Given records:
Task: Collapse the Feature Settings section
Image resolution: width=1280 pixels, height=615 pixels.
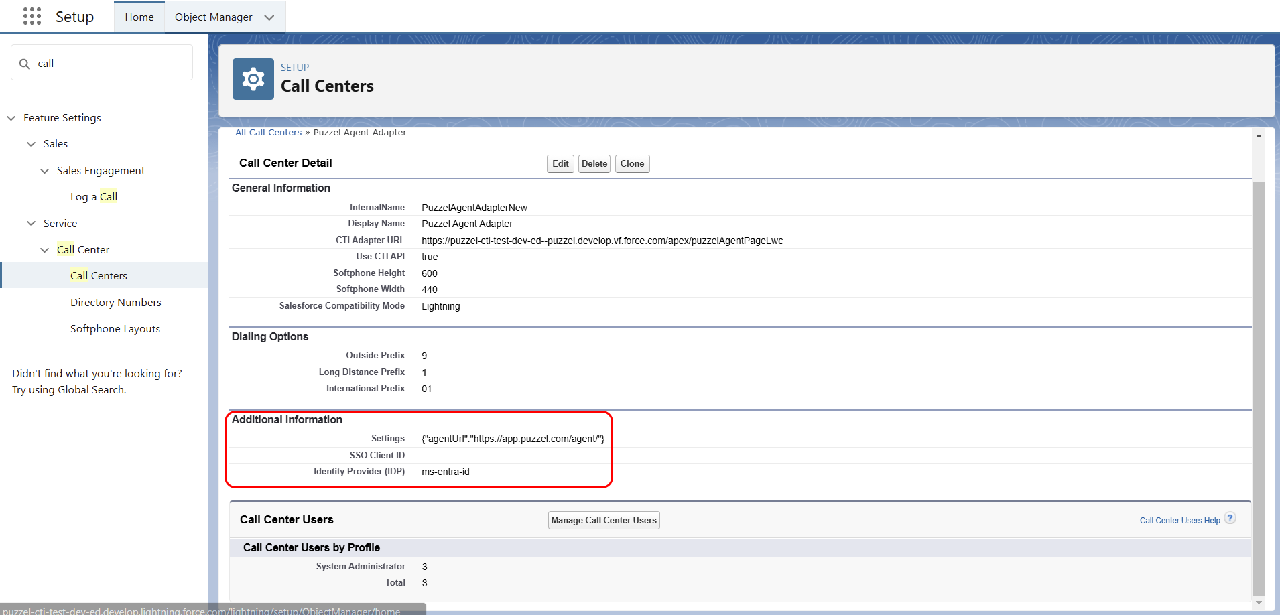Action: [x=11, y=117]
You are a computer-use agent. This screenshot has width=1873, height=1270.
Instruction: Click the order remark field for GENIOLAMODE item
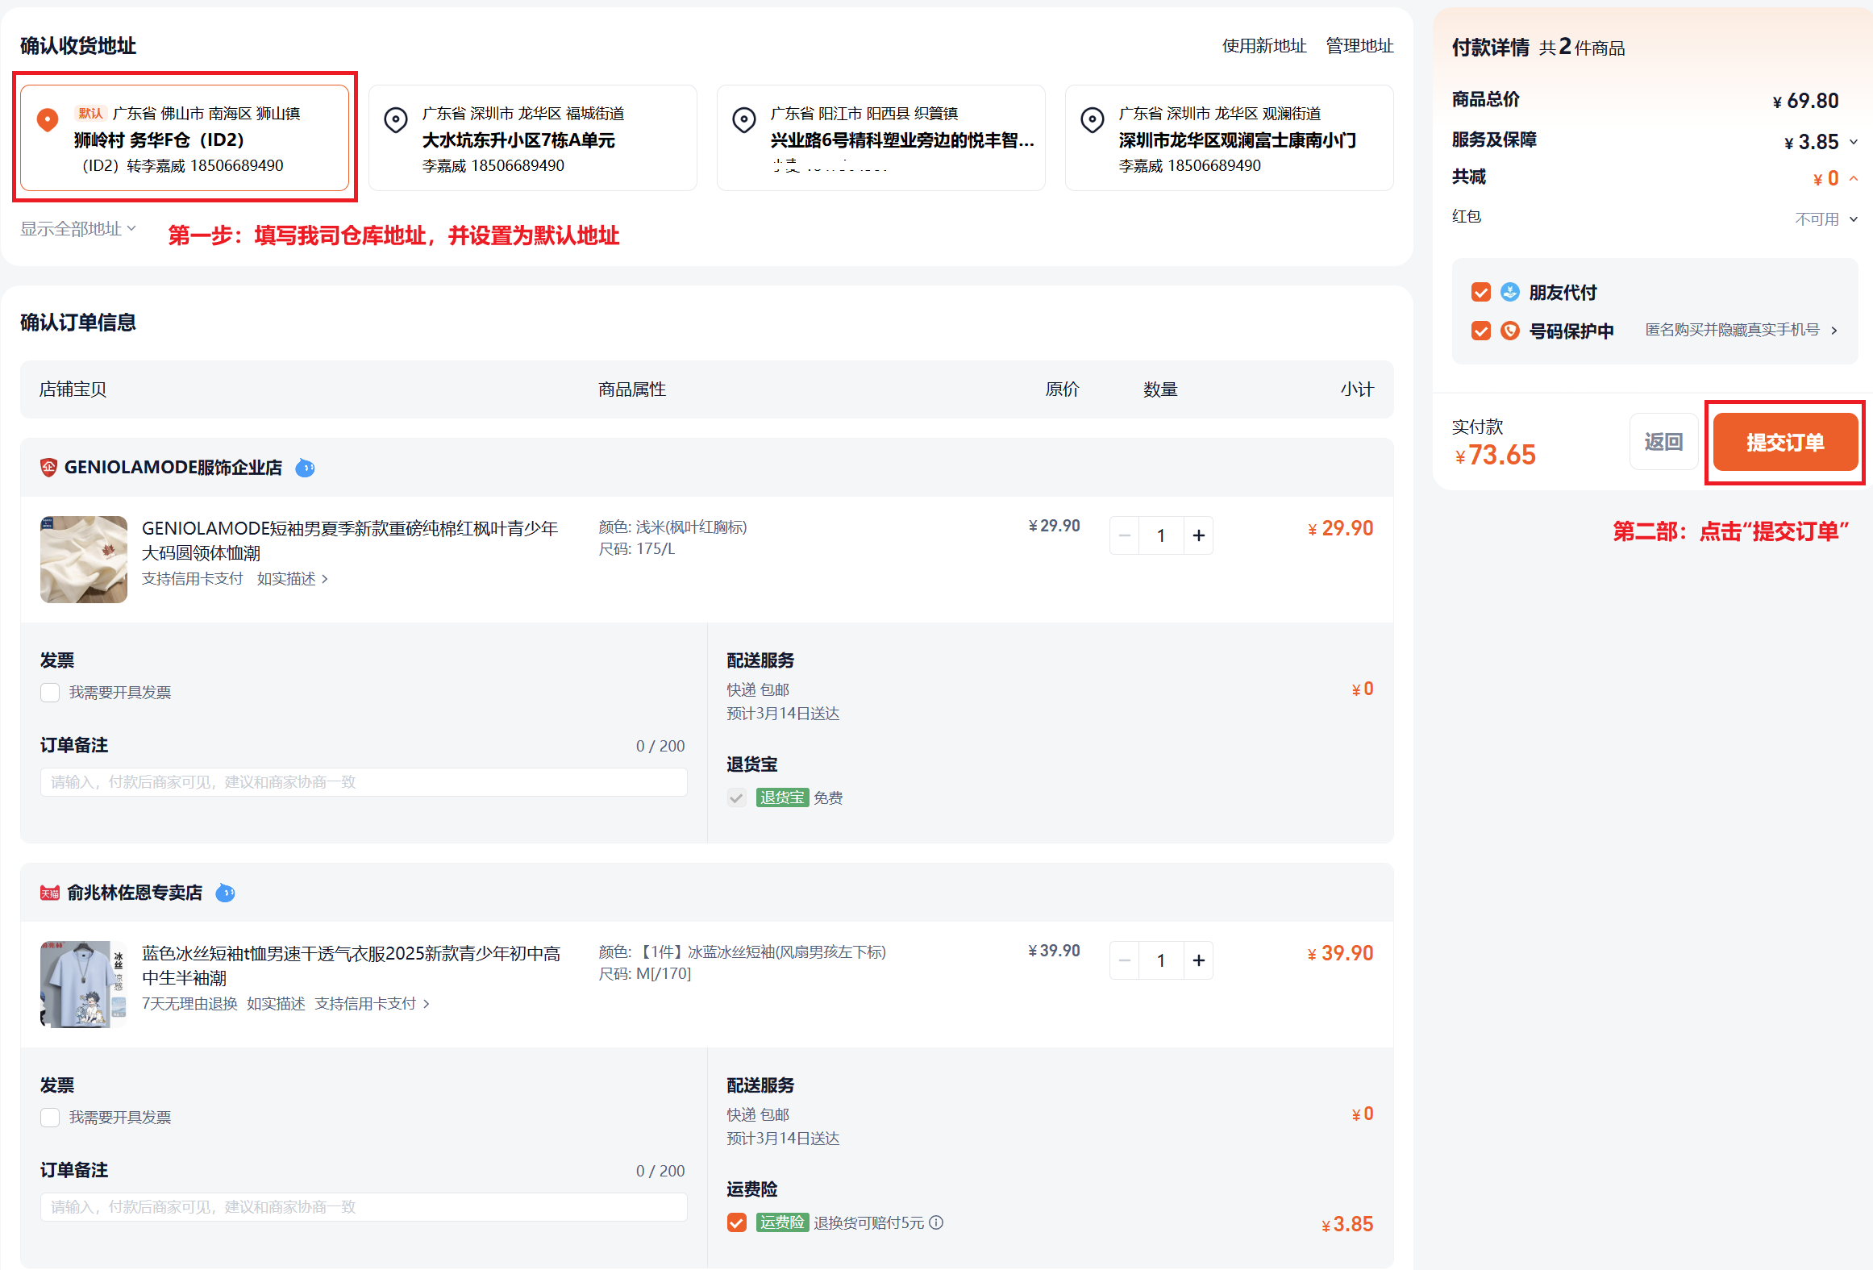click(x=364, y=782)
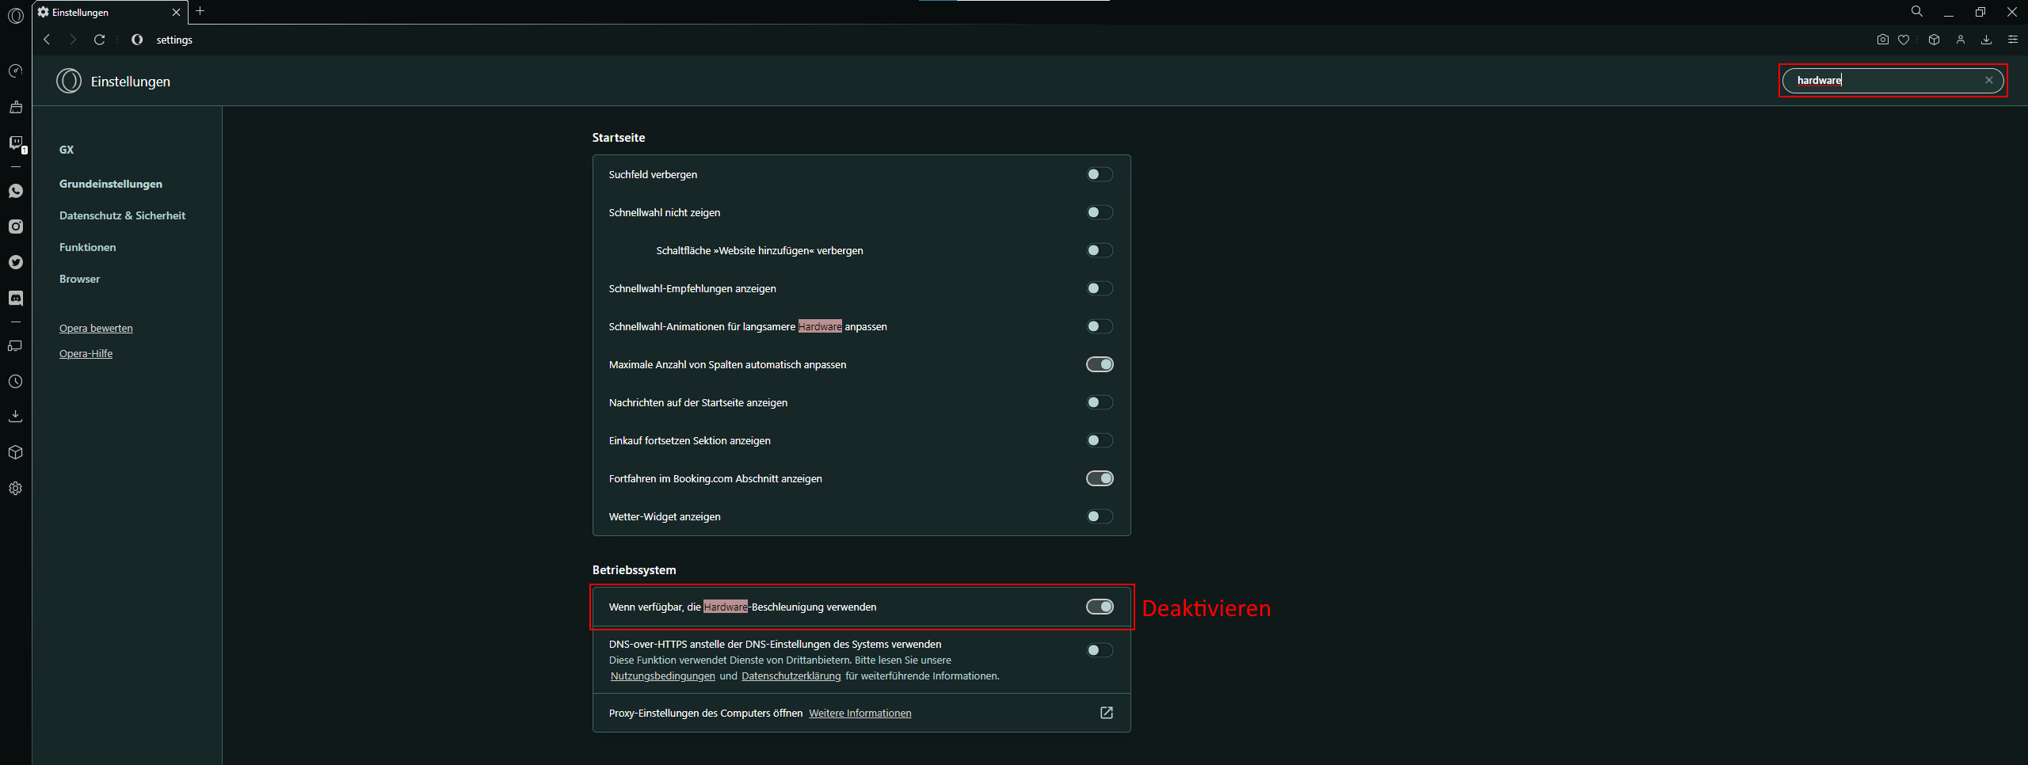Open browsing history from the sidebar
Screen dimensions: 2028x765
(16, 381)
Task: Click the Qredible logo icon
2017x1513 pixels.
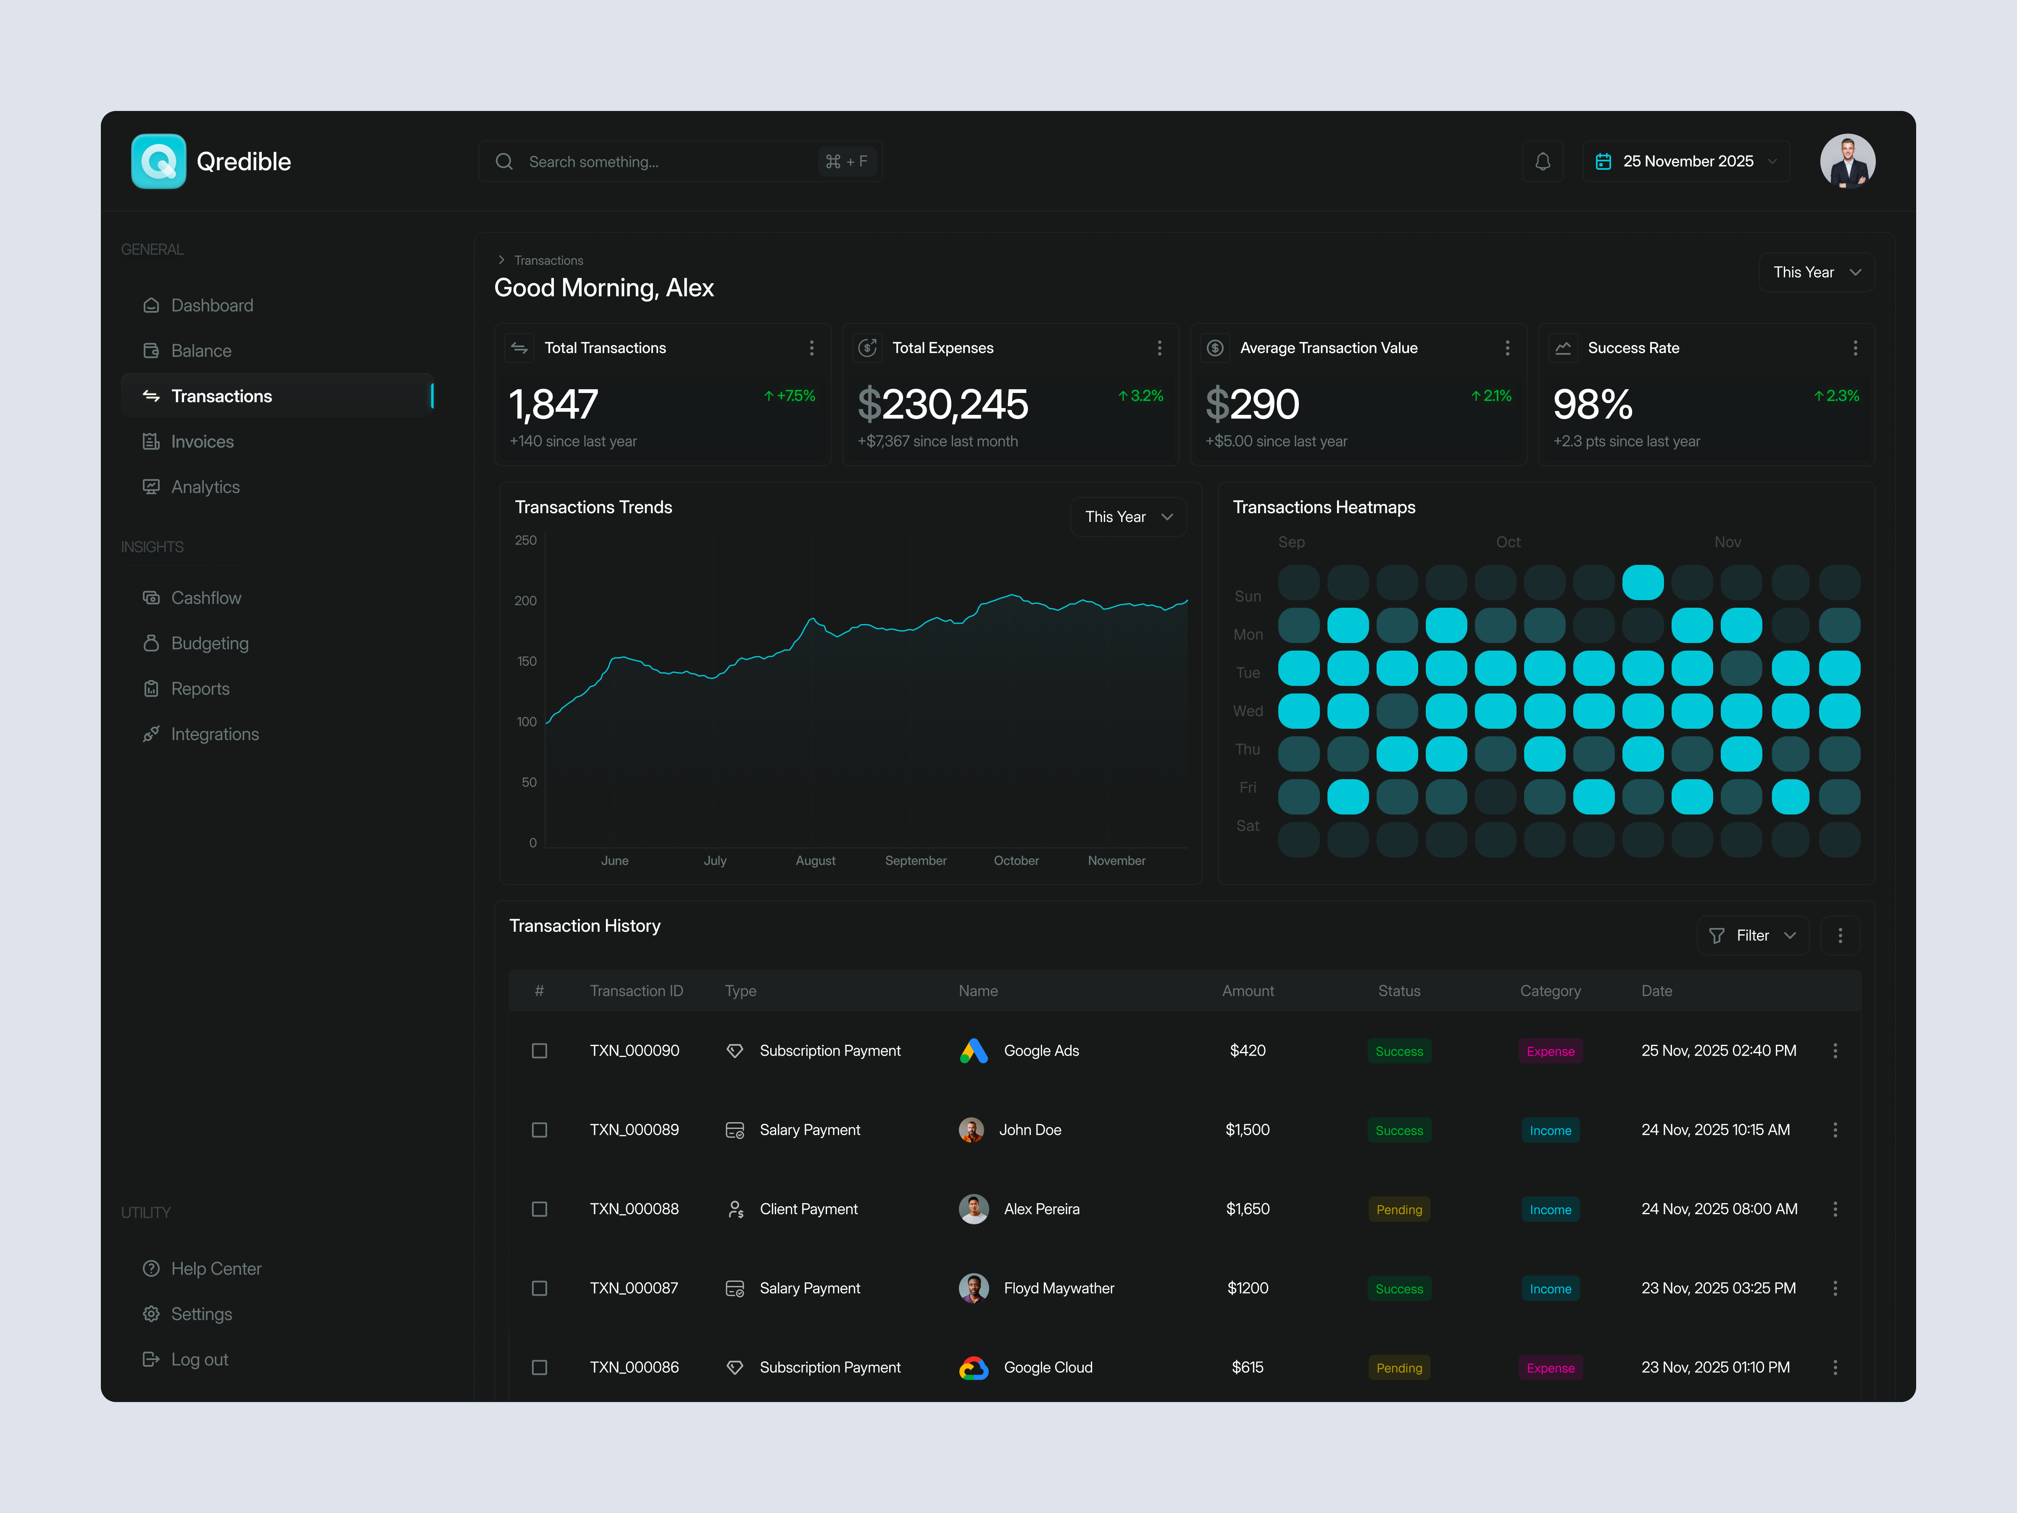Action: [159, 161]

Your assignment: Your task is a word-for-word transcription of the entries, leaving out all pictures.

Solution to the problem:
Task: Collapse the Feature Settings section
Image resolution: width=1280 pixels, height=615 pixels.
Action: [x=11, y=117]
You are a computer-use agent. This screenshot has width=1873, height=1270.
Instruction: Click the order remark field for GENIOLAMODE item
click(x=364, y=782)
Open browsing history from the sidebar
Screen dimensions: 2028x765
(16, 381)
Task: Click the Qredible logo icon
2017x1513 pixels.
Action: [159, 161]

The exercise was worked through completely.